The search for sensitive coverage of the tragedy of suicide: An Australian story

In a downtown cafe, I sit listening as the deputy editor of the Newcastle Herald tells his story. I had made the one hour and 20 minute plane trip south from subtropical Brisbane to Newcastle, an industrial city on Australia’s south-eastern seaboard, to learn what Heath Harrison had come to know about the way journalists cover instances of tragic death — especially suicide.  At 38, Harrison is still a young man, but his career in journalism stretches back 16 years. Like most journalists with his experience, Harrison has  developed a repertoire of stories about his often-fraught dealings with ordinary people who have been struck by human tragedy, loss and grief.

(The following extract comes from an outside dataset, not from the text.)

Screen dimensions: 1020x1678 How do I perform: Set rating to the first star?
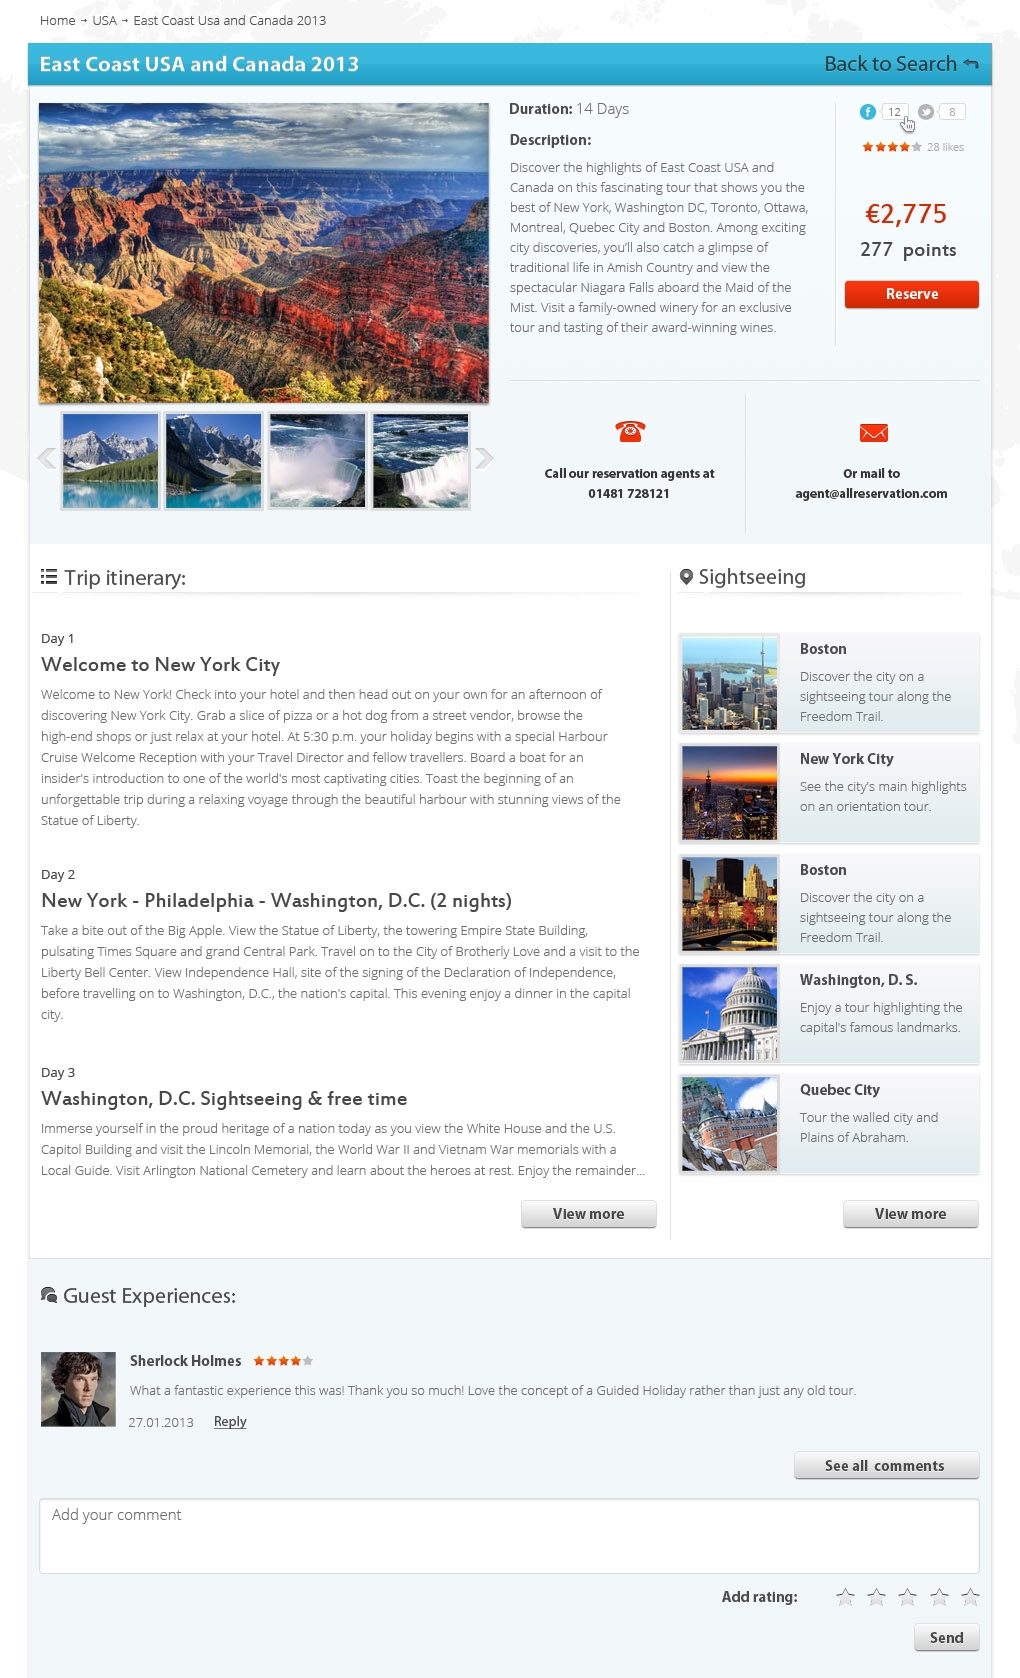[845, 1597]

He recounts how as a young reporter he “missed the story” surrounding a road accident death in his newspaper coverage area. The victim’s family declined Harrison’s “death knock” interview request, but they later granted an interview to a television news journalist. Harrison recalls that his editor was not impressed with his lapse, but Harrison is philosophical about his perceived failure to deliver in the competitive and time pressured world of daily journalism.  “I mustn’t have had the sort of approach to get it (the interview) across the line,” he reflects.  It is a simple statement, but it says much about what is expected of journalists amid the pressures and tensions that always surround the journalist/grieving family interrelationship — the self-same things that have led to the stereotyping of the journalism profession as brash, bullying and even ghoulish.   In a few short years, the time pressures under which Heath Harrison works have taken on a quickening tempo, with 24/7 programs and “new media” platforms  providing instant news. In the coverage of trauma and grief, though, Heath Harrison has done something unusual: He has helped move coverage in another direction, a kinder, gentler direction.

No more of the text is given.